I have a number of users connecting to a database, some IaM enabled and others which use password authentication. Generally connection and authentication is fine for both types of users and our applications using the database are absolutely fine.
We have started getting intermittent auth issues (seemingly just IaM users) and connection timeouts.
For our IaM enabled users, We generate auth tokens using RdsSigner in a Lambda, which I have read relies upon the STS service to get the auth token we need, so we don't control this other than passing it along during connection.
Occasionally, We seem to be getting instances where rdsauthproxy
indicates a failure and then other clients of the database experience connection terminations. I realise that the connections are effectively unrelated but it seems a consistent pattern of auth failures and then connection terminations.
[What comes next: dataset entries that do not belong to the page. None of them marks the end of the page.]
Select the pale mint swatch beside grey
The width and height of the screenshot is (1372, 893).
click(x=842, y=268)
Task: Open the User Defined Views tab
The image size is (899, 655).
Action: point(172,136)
I appreciate I am sending across parts of a log so this may be hard to follow, but I'll try anway,
We receive something like this first:
* We are completely uploaded and fine
2024-01-03 07:33:41 UTC:x.x.x.x(40004):[x]@[y]:[4657]:LOG: could not accept SSL connection: EOF detected
2024-01-03 07:33:43 UTC::@:[396]:LOG: checkpoint starting: time
< HTTP/1.1 503 Service Unavailable
< Content-Type: text/html;charset=utf-8
< HTTP/1.1 503 Service Unavailable
< Content-Type: text/html;charset=utf-8
< Content-Length: 0
< Content-Length: 0
< <
* Connection #0 to host rdsauthproxy left intact
* Connection #0 to host rdsauthproxy left intact
And then a little later (for another request):
2024-01-03 07:34:01 UTC:172.31.83.57(47075):x@y[4606]:LOG: pam_authenticate failed: Permission denied
2024-01-03 07:34:02 UTC:172.31.83.57(47075):x@y[4606]:FATAL: canceling authentication due to timeout
We then also see:
2024-01-03 07:34:26 UTC:x.x.x.x(36200):[x]@[y]:[4682]:LOG: could not accept SSL connection: EOF detected
2024-01-03 07:34:26 UTC:x.x.x.x(37276):[x]@[y]:[4673]:LOG: could not receive data from client: Connection reset by peer
And finally a whole cluster of empty replies (I guess because these were all done at same instant)
2024-01-03 07:35:05 UTC:x.x.x.x(43842):[x]@[y]:[4893]:LOG: connection received: host=x.x.x.x port=43842
* Empty reply from server
* Empty reply from server
* * Empty reply from server
Empty reply from server
* Empty reply from server
* Empty reply from server
* Empty reply from server
* Empty reply from server
* Empty reply from server
* Empty reply from server
* Empty reply from server
* Empty reply from server
* Empty reply from server
* Empty reply from server
* Empty reply from server
* Empty reply from server
* Empty reply from server
* Empty reply from server
* Empty reply from server
2024-01-03 07:35:07 UTC:x.x.x.x(35529):[x]@[y]:[4894]:LOG: connection received: host=x.x.x.x port=35529
* * Closing connection
Closing connection
* Closing connection
* Closing connection
* Closing connection
* Closing connection
* Closing connection
* Closing connection
* Closing connection
* Closing connection
* Closing connection
* Closing connection
* Closing connection
* Closing connection
* Closing connection
* Closing connection
* Closing connection
* Closing connection
* Closing connection
* Empty reply from server
* Empty reply from server
Can anyone shed any light as to what is happening?
Thank-you for taking the time to reply.
Everything you have said is absolutely correct and can't be refuted.
Additional information for onlookers is that each and every connection used a new token, so it being caused by token expiry is not the cause of the issues in our case.
It turns out that the appearance of SSL connection timeouts in the logs and then further analysis of low
Freeable Memory
gave a strong indication that the database SKU should be upgraded so that there was more free memory. We upgraded the SKU from db.t3.micro to medium and the issue has gone, completely.